3 Citizens in Hong Kong were protesting against the Extradition Law Amendment Bill, which would be applied to Hong Kong citizens, foreign residents, and people passing through the city, for fear that the law would be used to extradite political/civil rights activists, critics, journalists and dissidents to Mainland China, where they would be secretly trailed and published in a fundamentally different legal system (See Li, Citation2019, for more).

4 Hong Kong activists’ use of makeshift counter-technologies can be understood within a larger international movement against ‘surveillance capitalism’ (Zuboff, Citation2019). Krejsler (Citation2020, p. 11) describes the following list of counter-technologies currently being mobilised by activists worldwide:

LED privacy visors to impede facial-recognition cameras, 3D-printed prosthetic masks to confound facial recognition, quilted coats that block radio waves. There is the ‘Backslash Tool Kit,’ a series of functional devices designed for use during protests and riots – a smart bandana for embedding hidden messages and public keys, independently networked wearable devices, personal black-box devices to register law enforcement abuse. (p. 11)
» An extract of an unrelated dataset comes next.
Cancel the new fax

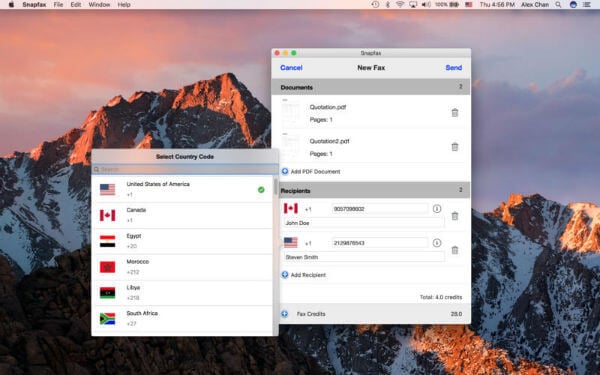pyautogui.click(x=291, y=68)
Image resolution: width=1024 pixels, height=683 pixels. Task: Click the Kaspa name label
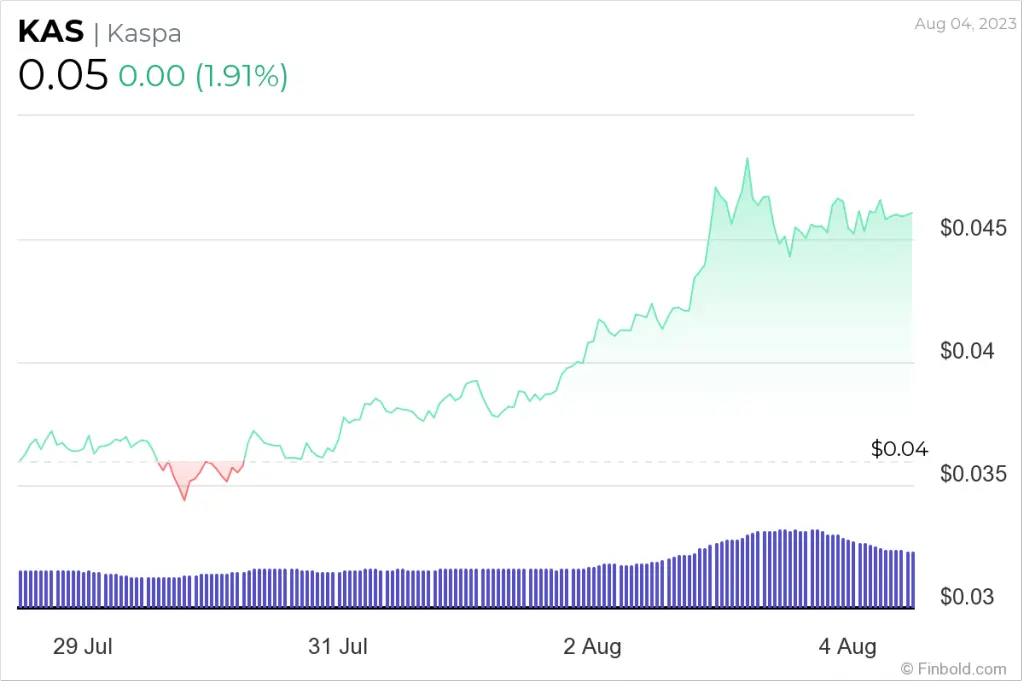pos(144,32)
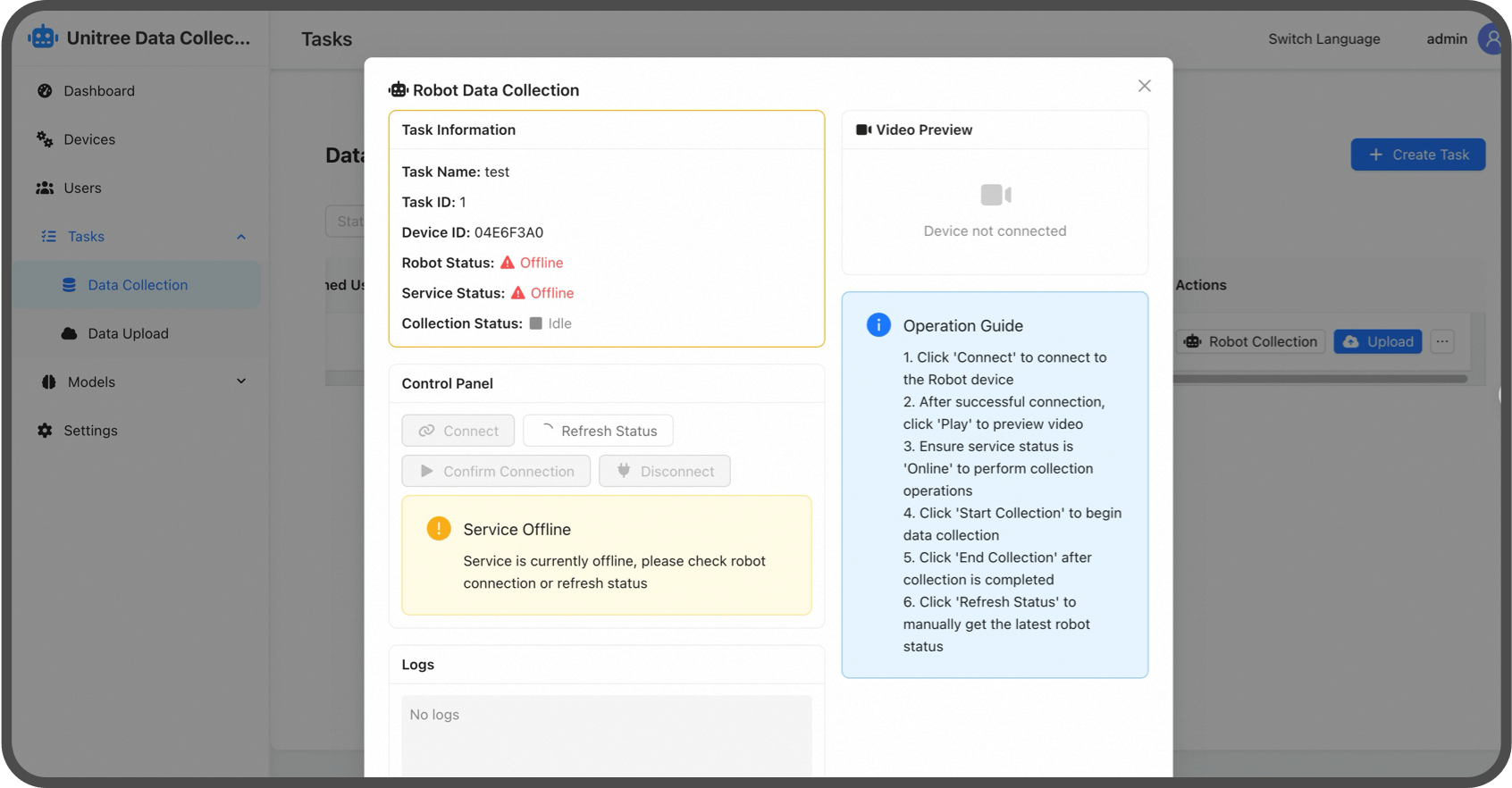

5 Through their ‘Treatise on Nomadology’, Deleuze and Guattari (Citation1987) frequently refer to ‘the East’ as a paragon of the various characteristics of the war machine. They describe the history of the war machine in the East as orientated toward the continuous abolition of the State, as contrasted with the ‘revolutionary’ history of the West where State power is taken and re-instated by another regime. In their discussion of metallurgy as a nomad science of the war machine, they describe the pivotal invention of the saber during the Ch’in and Han dynasties of the Chinese empire. And, in discussing the differences between striated and smooth space, they compare the games of chess and Go, both of which are traced to origins in China. While chess pieces are coded to an ‘internal nature and intrinsic properties’ that determine their capacities within a State apparatus, Go pieces are ‘simple arithmetic units, and have only an anonymous, collective, or third-person function’ (p. 352). As anonymous pieces of a ‘nonsubjectified machine assemblage’, Go aligns closely with the war machine as an assemblage that draws any number of elements into its movements: ‘a man, a woman, a louse, an elephant’ (p. 353).

6 Wide-spread anger over police violence in Hong Kong has called attention from international academic community. In 2019 a joint petition condemning police brutality and urging universities to deny police entry to campuses, in support of freedom of assembly and academic freedom, was co-signed by over 3,700 academics (Hong Kong Watch, Citation2019).

7 Since the Chinese handover Hong Kong has been remade in the image of a capitalist ‘smart city’. Through a top-down authoritarian approach, the government has worked to brand Hong Kong as a smart city through building infrastructures to support the development of STEM education, for example the Science Park and Design Institute are two publicly funded institutions that target to produce job-ready candidates for STEM industries (www.smartcity.gov.hk). The Innovation and Technology Bureau published two editions of Smart City Blueprint for Hong Kong in December 2017 and 2020 respectively, announcing over 130 of initiatives to develop: Smart Mobility, Smart Living, Smart Environment, Smart People, Smart Government and Smart Economy, framed in urban strategist Boyd Cohen’s (Citation2012) Smart City Wheel. In both versions of the blueprint, the authority aimed to ‘have more students selecting STEM as their education and professional careers’ as a goal in nurturing Smart People (Hong Kong Smart City Blueprint, Citation2017; Hong Kong Smart City Blueprint 2.0, Citation2020).